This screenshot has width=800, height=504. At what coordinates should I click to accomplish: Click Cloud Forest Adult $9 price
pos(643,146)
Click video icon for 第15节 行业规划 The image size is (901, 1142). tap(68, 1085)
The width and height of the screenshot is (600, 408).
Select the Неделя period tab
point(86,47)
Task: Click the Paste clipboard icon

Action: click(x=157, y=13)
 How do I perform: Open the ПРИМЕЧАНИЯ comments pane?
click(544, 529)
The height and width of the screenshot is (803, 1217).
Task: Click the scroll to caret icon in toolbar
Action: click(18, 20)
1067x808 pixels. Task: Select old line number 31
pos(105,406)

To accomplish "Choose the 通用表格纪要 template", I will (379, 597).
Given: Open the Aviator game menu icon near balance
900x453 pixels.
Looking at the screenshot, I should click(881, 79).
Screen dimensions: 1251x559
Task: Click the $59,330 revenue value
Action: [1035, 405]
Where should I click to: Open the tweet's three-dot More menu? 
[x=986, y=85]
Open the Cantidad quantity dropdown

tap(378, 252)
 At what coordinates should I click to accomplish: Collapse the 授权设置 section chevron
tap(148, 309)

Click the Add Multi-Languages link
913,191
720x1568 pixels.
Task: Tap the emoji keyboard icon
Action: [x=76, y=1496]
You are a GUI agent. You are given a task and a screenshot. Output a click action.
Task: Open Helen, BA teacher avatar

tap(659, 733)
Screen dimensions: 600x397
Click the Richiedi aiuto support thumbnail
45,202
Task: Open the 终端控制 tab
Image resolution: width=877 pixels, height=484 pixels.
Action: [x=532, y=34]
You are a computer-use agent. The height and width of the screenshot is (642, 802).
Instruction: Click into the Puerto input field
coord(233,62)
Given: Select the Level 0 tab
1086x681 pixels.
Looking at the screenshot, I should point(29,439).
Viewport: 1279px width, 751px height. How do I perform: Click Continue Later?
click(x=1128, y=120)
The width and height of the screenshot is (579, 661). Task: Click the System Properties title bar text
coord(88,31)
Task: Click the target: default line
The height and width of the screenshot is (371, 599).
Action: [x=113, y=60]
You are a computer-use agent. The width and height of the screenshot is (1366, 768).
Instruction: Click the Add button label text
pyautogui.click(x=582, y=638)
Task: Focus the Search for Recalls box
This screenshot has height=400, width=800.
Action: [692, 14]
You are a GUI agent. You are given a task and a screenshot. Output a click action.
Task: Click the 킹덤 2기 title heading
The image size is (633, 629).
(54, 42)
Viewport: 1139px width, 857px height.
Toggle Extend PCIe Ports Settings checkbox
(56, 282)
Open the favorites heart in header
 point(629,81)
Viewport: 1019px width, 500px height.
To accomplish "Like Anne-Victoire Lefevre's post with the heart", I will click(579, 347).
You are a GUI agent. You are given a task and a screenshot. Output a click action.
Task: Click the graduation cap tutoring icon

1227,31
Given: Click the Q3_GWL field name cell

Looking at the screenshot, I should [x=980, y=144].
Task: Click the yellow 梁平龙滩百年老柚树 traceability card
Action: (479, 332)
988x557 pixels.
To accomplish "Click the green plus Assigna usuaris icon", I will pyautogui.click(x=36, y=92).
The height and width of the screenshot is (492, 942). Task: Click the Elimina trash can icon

• • • •

- _Work instruction_:
State only the number of lines above that contain the word "will".

- _Result of the exercise_:
3